• About this exercise: Give an exact reproduction of all the lines in the listing.

• Data for analysis:
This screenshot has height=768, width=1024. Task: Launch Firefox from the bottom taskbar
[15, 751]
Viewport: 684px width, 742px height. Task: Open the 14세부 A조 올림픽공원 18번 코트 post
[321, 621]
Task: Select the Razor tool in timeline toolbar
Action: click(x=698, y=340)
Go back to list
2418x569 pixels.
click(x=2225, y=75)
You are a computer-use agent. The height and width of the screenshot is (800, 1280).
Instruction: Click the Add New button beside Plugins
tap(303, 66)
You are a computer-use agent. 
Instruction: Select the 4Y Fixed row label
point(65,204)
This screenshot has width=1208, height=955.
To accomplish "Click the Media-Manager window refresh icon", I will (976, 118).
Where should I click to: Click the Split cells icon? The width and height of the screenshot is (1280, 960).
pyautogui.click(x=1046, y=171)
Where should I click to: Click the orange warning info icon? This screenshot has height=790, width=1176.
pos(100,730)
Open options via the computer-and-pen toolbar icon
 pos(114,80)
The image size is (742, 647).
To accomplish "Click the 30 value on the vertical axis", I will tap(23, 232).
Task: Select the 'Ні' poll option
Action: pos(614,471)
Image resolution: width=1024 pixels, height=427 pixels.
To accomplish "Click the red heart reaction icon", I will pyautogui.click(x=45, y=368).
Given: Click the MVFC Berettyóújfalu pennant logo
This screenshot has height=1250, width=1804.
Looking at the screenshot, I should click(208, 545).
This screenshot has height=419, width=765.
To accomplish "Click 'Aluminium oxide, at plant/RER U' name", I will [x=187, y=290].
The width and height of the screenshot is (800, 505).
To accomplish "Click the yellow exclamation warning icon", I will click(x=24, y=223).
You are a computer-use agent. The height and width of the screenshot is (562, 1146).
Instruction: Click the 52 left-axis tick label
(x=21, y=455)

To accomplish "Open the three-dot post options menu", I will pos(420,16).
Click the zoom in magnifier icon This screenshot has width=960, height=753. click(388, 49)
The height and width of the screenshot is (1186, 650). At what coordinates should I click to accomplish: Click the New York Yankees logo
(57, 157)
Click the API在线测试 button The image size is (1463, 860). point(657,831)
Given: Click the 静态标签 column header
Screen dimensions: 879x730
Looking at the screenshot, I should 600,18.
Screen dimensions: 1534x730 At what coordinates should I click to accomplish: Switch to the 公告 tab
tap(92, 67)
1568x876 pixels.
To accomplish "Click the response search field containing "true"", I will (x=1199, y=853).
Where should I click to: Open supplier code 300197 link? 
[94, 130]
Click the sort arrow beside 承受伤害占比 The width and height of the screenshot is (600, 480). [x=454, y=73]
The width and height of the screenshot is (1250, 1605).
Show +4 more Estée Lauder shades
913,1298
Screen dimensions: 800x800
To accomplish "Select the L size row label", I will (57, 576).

• Written solution:
This screenshot has height=768, width=1024. Task: Launch Firefox from the bottom taskbar
[15, 751]
Viewport: 684px width, 742px height. Task: Open the 14세부 A조 올림픽공원 18번 코트 post
[321, 621]
Task: Select the Razor tool in timeline toolbar
Action: click(x=698, y=340)
Go back to list
2418x569 pixels.
click(x=2225, y=75)
You are a computer-use agent. The height and width of the screenshot is (800, 1280).
Instruction: Click the Add New button beside Plugins
tap(303, 66)
You are a computer-use agent. 
Instruction: Select the 4Y Fixed row label
point(65,204)
This screenshot has width=1208, height=955.
To accomplish "Click the Media-Manager window refresh icon", I will (976, 118).
Where should I click to: Click the Split cells icon? The width and height of the screenshot is (1280, 960).
pyautogui.click(x=1046, y=171)
Where should I click to: Click the orange warning info icon? This screenshot has height=790, width=1176.
pos(100,730)
Open options via the computer-and-pen toolbar icon
 pos(114,80)
The image size is (742, 647).
To accomplish "Click the 30 value on the vertical axis", I will tap(23, 232).
Task: Select the 'Ні' poll option
Action: pos(614,471)
Image resolution: width=1024 pixels, height=427 pixels.
To accomplish "Click the red heart reaction icon", I will pyautogui.click(x=45, y=368).
Given: Click the MVFC Berettyóújfalu pennant logo
This screenshot has height=1250, width=1804.
Looking at the screenshot, I should click(208, 545).
This screenshot has height=419, width=765.
To accomplish "Click 'Aluminium oxide, at plant/RER U' name", I will [x=187, y=290].
The width and height of the screenshot is (800, 505).
To accomplish "Click the yellow exclamation warning icon", I will click(x=24, y=223).
You are a computer-use agent. The height and width of the screenshot is (562, 1146).
Instruction: Click the 52 left-axis tick label
(x=21, y=455)

To accomplish "Open the three-dot post options menu", I will pos(420,16).
Click the zoom in magnifier icon This screenshot has width=960, height=753. click(388, 49)
The height and width of the screenshot is (1186, 650). At what coordinates should I click to accomplish: Click the New York Yankees logo
(57, 157)
Click the API在线测试 button The image size is (1463, 860). point(657,831)
Given: Click the 静态标签 column header
Screen dimensions: 879x730
Looking at the screenshot, I should 600,18.
Screen dimensions: 1534x730 At what coordinates should I click to accomplish: Switch to the 公告 tab
tap(92, 67)
1568x876 pixels.
To accomplish "Click the response search field containing "true"", I will (x=1199, y=853).
Where should I click to: Open supplier code 300197 link? 
[94, 130]
Click the sort arrow beside 承受伤害占比 The width and height of the screenshot is (600, 480). [x=454, y=73]
The width and height of the screenshot is (1250, 1605).
Show +4 more Estée Lauder shades
913,1298
Screen dimensions: 800x800
To accomplish "Select the L size row label", I will (57, 576).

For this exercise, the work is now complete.